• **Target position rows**

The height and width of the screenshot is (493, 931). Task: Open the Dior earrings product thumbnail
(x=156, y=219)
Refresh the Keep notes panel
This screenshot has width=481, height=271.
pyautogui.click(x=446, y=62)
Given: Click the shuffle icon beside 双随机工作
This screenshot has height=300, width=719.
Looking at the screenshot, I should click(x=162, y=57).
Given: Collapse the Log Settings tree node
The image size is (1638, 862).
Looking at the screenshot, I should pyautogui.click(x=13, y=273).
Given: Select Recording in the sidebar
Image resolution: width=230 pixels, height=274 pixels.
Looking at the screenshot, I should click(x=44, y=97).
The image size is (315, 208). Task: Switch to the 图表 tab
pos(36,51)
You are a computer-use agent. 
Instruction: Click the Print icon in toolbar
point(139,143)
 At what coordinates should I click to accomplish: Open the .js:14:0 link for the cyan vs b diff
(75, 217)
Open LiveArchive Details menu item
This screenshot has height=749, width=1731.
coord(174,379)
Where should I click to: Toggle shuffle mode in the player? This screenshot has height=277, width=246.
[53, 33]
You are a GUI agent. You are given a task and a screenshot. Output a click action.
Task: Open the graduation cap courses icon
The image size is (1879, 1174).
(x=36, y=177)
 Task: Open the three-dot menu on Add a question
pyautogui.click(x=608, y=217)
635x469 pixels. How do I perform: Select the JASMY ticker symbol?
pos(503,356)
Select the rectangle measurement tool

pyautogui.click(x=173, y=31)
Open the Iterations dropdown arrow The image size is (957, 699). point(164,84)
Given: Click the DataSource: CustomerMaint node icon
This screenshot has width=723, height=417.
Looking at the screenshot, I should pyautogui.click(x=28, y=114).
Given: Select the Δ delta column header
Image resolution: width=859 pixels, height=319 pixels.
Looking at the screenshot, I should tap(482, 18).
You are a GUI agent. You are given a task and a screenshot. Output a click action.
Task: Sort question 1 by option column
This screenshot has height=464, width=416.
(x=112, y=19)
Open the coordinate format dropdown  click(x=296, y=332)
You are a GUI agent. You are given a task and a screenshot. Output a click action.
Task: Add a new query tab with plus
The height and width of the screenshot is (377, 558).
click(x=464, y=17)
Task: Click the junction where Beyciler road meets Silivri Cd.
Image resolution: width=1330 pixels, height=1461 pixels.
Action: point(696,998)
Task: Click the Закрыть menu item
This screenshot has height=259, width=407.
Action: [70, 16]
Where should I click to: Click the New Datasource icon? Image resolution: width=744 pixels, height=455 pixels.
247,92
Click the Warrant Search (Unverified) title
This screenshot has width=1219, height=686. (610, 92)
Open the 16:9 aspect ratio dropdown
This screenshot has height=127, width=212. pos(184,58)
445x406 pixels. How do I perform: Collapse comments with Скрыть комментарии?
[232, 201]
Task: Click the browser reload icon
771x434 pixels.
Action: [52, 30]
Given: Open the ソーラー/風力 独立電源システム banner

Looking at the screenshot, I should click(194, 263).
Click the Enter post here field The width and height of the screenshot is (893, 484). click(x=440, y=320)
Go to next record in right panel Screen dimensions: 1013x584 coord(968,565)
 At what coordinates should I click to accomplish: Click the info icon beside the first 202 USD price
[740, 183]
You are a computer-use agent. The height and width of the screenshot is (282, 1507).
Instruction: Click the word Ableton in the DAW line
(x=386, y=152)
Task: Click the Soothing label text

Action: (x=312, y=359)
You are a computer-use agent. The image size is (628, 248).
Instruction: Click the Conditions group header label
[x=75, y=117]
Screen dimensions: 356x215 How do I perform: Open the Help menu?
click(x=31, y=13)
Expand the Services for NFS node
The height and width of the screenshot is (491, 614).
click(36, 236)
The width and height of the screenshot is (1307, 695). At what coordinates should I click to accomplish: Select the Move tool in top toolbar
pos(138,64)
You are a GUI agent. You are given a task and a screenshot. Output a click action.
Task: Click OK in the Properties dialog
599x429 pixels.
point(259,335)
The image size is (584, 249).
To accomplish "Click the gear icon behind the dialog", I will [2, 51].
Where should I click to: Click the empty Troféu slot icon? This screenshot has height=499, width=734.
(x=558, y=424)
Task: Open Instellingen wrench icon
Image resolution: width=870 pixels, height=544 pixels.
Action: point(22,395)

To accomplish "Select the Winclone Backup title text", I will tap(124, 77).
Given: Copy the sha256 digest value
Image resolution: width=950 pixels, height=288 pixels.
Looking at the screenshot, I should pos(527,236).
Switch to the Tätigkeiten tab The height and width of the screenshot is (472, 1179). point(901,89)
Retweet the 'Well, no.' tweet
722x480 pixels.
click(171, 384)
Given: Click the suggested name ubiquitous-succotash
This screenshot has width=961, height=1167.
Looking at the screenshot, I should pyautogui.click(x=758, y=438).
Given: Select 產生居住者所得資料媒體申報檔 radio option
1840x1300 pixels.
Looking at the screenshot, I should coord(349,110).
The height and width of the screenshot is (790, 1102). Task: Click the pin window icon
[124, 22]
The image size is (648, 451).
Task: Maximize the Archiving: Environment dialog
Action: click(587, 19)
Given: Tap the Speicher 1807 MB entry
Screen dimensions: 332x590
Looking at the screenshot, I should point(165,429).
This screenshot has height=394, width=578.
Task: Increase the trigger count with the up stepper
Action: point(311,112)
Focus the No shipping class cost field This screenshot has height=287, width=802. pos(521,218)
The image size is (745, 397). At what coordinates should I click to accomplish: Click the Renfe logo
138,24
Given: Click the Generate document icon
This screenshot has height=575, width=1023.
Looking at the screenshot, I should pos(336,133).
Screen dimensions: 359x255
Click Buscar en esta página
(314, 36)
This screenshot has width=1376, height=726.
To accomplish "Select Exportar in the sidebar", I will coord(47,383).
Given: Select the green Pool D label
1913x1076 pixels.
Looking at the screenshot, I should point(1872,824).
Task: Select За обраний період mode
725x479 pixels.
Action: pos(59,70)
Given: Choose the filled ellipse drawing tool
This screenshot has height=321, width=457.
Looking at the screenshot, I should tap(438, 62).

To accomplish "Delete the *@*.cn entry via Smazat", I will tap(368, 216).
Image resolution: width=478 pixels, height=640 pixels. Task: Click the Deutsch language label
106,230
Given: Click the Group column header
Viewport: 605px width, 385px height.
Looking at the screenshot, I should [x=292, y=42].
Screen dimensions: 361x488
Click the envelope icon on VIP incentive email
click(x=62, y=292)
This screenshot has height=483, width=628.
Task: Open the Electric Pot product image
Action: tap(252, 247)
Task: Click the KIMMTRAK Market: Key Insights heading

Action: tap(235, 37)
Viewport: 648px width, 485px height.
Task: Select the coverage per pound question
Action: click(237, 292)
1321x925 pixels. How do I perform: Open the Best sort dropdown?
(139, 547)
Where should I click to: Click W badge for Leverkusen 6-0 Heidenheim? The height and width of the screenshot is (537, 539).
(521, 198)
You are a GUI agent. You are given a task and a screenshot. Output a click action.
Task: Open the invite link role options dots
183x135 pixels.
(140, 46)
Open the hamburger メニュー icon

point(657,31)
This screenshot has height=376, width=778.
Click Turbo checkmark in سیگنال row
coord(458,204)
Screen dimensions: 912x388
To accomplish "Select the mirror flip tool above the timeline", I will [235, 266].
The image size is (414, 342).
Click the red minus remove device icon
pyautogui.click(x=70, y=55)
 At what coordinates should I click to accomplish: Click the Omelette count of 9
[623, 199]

• **Exercise brief**
Copy out every one of the rows above verbatim, without altering any character.

• **In response**
The height and width of the screenshot is (493, 931). Task: Open the Dior earrings product thumbnail
(x=156, y=219)
Refresh the Keep notes panel
This screenshot has width=481, height=271.
pyautogui.click(x=446, y=62)
Given: Click the shuffle icon beside 双随机工作
This screenshot has height=300, width=719.
Looking at the screenshot, I should click(x=162, y=57).
Given: Collapse the Log Settings tree node
The image size is (1638, 862).
Looking at the screenshot, I should pyautogui.click(x=13, y=273).
Given: Select Recording in the sidebar
Image resolution: width=230 pixels, height=274 pixels.
Looking at the screenshot, I should click(x=44, y=97).
The image size is (315, 208). Task: Switch to the 图表 tab
pos(36,51)
You are a computer-use agent. 
Instruction: Click the Print icon in toolbar
point(139,143)
 At what coordinates should I click to accomplish: Open the .js:14:0 link for the cyan vs b diff
(75, 217)
Open LiveArchive Details menu item
This screenshot has height=749, width=1731.
coord(174,379)
Where should I click to: Toggle shuffle mode in the player? This screenshot has height=277, width=246.
[53, 33]
You are a GUI agent. You are given a task and a screenshot. Output a click action.
Task: Open the graduation cap courses icon
The image size is (1879, 1174).
(x=36, y=177)
 Task: Open the three-dot menu on Add a question
pyautogui.click(x=608, y=217)
635x469 pixels. How do I perform: Select the JASMY ticker symbol?
pos(503,356)
Select the rectangle measurement tool

pyautogui.click(x=173, y=31)
Open the Iterations dropdown arrow The image size is (957, 699). point(164,84)
Given: Click the DataSource: CustomerMaint node icon
This screenshot has width=723, height=417.
Looking at the screenshot, I should pyautogui.click(x=28, y=114).
Given: Select the Δ delta column header
Image resolution: width=859 pixels, height=319 pixels.
Looking at the screenshot, I should tap(482, 18).
You are a GUI agent. You are given a task and a screenshot. Output a click action.
Task: Sort question 1 by option column
This screenshot has height=464, width=416.
(x=112, y=19)
Open the coordinate format dropdown  click(x=296, y=332)
You are a GUI agent. You are given a task and a screenshot. Output a click action.
Task: Add a new query tab with plus
The height and width of the screenshot is (377, 558).
click(x=464, y=17)
Task: Click the junction where Beyciler road meets Silivri Cd.
Image resolution: width=1330 pixels, height=1461 pixels.
Action: point(696,998)
Task: Click the Закрыть menu item
This screenshot has height=259, width=407.
Action: [70, 16]
Where should I click to: Click the New Datasource icon? Image resolution: width=744 pixels, height=455 pixels.
247,92
Click the Warrant Search (Unverified) title
This screenshot has width=1219, height=686. (610, 92)
Open the 16:9 aspect ratio dropdown
This screenshot has height=127, width=212. pos(184,58)
445x406 pixels. How do I perform: Collapse comments with Скрыть комментарии?
[232, 201]
Task: Click the browser reload icon
771x434 pixels.
Action: [52, 30]
Given: Open the ソーラー/風力 独立電源システム banner

Looking at the screenshot, I should click(194, 263).
Click the Enter post here field The width and height of the screenshot is (893, 484). click(x=440, y=320)
Go to next record in right panel Screen dimensions: 1013x584 coord(968,565)
 At what coordinates should I click to accomplish: Click the info icon beside the first 202 USD price
[740, 183]
You are a computer-use agent. The height and width of the screenshot is (282, 1507).
Instruction: Click the word Ableton in the DAW line
(x=386, y=152)
Task: Click the Soothing label text

Action: (x=312, y=359)
You are a computer-use agent. The image size is (628, 248).
Instruction: Click the Conditions group header label
[x=75, y=117]
Screen dimensions: 356x215 How do I perform: Open the Help menu?
click(x=31, y=13)
Expand the Services for NFS node
The height and width of the screenshot is (491, 614).
click(36, 236)
The width and height of the screenshot is (1307, 695). At what coordinates should I click to accomplish: Select the Move tool in top toolbar
pos(138,64)
You are a GUI agent. You are given a task and a screenshot. Output a click action.
Task: Click OK in the Properties dialog
599x429 pixels.
point(259,335)
The image size is (584, 249).
To accomplish "Click the gear icon behind the dialog", I will [2, 51].
Where should I click to: Click the empty Troféu slot icon? This screenshot has height=499, width=734.
(x=558, y=424)
Task: Open Instellingen wrench icon
Image resolution: width=870 pixels, height=544 pixels.
Action: point(22,395)

To accomplish "Select the Winclone Backup title text", I will tap(124, 77).
Given: Copy the sha256 digest value
Image resolution: width=950 pixels, height=288 pixels.
Looking at the screenshot, I should pos(527,236).
Switch to the Tätigkeiten tab The height and width of the screenshot is (472, 1179). point(901,89)
Retweet the 'Well, no.' tweet
722x480 pixels.
click(171, 384)
Given: Click the suggested name ubiquitous-succotash
This screenshot has width=961, height=1167.
Looking at the screenshot, I should pyautogui.click(x=758, y=438).
Given: Select 產生居住者所得資料媒體申報檔 radio option
1840x1300 pixels.
Looking at the screenshot, I should coord(349,110).
The height and width of the screenshot is (790, 1102). Task: Click the pin window icon
[124, 22]
The image size is (648, 451).
Task: Maximize the Archiving: Environment dialog
Action: click(587, 19)
Given: Tap the Speicher 1807 MB entry
Screen dimensions: 332x590
Looking at the screenshot, I should point(165,429).
This screenshot has height=394, width=578.
Task: Increase the trigger count with the up stepper
Action: point(311,112)
Focus the No shipping class cost field This screenshot has height=287, width=802. pos(521,218)
The image size is (745, 397). At what coordinates should I click to accomplish: Click the Renfe logo
138,24
Given: Click the Generate document icon
This screenshot has height=575, width=1023.
Looking at the screenshot, I should pos(336,133).
Screen dimensions: 359x255
Click Buscar en esta página
(314, 36)
This screenshot has width=1376, height=726.
To accomplish "Select Exportar in the sidebar", I will coord(47,383).
Given: Select the green Pool D label
1913x1076 pixels.
Looking at the screenshot, I should point(1872,824).
Task: Select За обраний період mode
725x479 pixels.
Action: pos(59,70)
Given: Choose the filled ellipse drawing tool
This screenshot has height=321, width=457.
Looking at the screenshot, I should tap(438, 62).

To accomplish "Delete the *@*.cn entry via Smazat", I will tap(368, 216).
Image resolution: width=478 pixels, height=640 pixels. Task: Click the Deutsch language label
106,230
Given: Click the Group column header
Viewport: 605px width, 385px height.
Looking at the screenshot, I should [x=292, y=42].
Screen dimensions: 361x488
Click the envelope icon on VIP incentive email
click(x=62, y=292)
This screenshot has height=483, width=628.
Task: Open the Electric Pot product image
Action: tap(252, 247)
Task: Click the KIMMTRAK Market: Key Insights heading

Action: tap(235, 37)
Viewport: 648px width, 485px height.
Task: Select the coverage per pound question
Action: click(237, 292)
1321x925 pixels. How do I perform: Open the Best sort dropdown?
(139, 547)
Where should I click to: Click W badge for Leverkusen 6-0 Heidenheim? The height and width of the screenshot is (537, 539).
(521, 198)
You are a GUI agent. You are given a task and a screenshot. Output a click action.
Task: Open the invite link role options dots
183x135 pixels.
(140, 46)
Open the hamburger メニュー icon

point(657,31)
This screenshot has height=376, width=778.
Click Turbo checkmark in سیگنال row
coord(458,204)
Screen dimensions: 912x388
To accomplish "Select the mirror flip tool above the timeline", I will [235, 266].
The image size is (414, 342).
Click the red minus remove device icon
pyautogui.click(x=70, y=55)
 At what coordinates should I click to accomplish: Click the Omelette count of 9
[623, 199]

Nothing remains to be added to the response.